The idea is to create a virtuous circle: structuring for managed services enables simplification and abstraction of complexity, which enables greater agility and higher business efficiencies. It sets you up for “one question to rule them all,” namely, “do I have to care about where that service came from, or can I just put it to work?”

Tuesday, September 20, 2011

C-Suite talk: agility starts with 2 questions


C-Suite Talk: an Infrics.com series about ideas that matter to executives

Individuals--consumers of technology--move through rapid change like dancers. New ideas, new products, short implementation times and perpetual beta? Not only do they make it look easy, as former Texas governor Ann Richards joked about Ginger Rogers, they do it “backwards and in high heels.”

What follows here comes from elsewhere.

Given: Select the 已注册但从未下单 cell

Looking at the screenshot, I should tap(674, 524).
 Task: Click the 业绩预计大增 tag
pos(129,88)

Corporations--enterprises--move like hikers with a 90-pound packpack. Burdened by legacy technology, the sheer size of their businesses, and business practices laden with feature creep, the best answer they can give to technology is often “not now,” and sometimes, it’s just plain “no.”

Without seeking to make light of the very real challenges of running a business, don’t you sometimes sit alone in your office contemplating your own business, and wish you were more of a dancer and less of a plodder?  If there is one single element that stands between you and agility as far as business is concerned, it’s complexity.  

Complexity sneaks in like a thief, but because it’s stealthy, it works its way through your processes and technologies until it begins to seem more like the norm than an unwelcome intruder.  Reducing complexity is strategic, but it takes a solid tactical mindset to achieve. As you tackle complexity in your organization, try looking at it by asking these 2 questions:  
Is there a simpler way to do this?



If not, how can we manage the complexity so that it appears simple to those who use it?



Images from wikipedia.org



These are hardly revolutionary ideas. But the thought of seeing complexity through two different lenses is a powerful one that can be used in a lot of situations.  One can build on the other.  Can you simplify underlying processes as a means of abstracting a more complex one?  Can an abstracted complex process enable a simpler approach in another area? 


When you either reduce or abstract the complex, you service-enable it; the components of your technology and your business become building blocks. It is not realistic to think you can eliminate the complex, but it is a critical business success factor that you manage it.  

Complexity management is the business equivalent of laying aside the backpack, and walking on level ground instead of uphill all the time.  It is a core concept of the service oriented enterprise, and is a core tool for the C-Suite to manage enterprises well.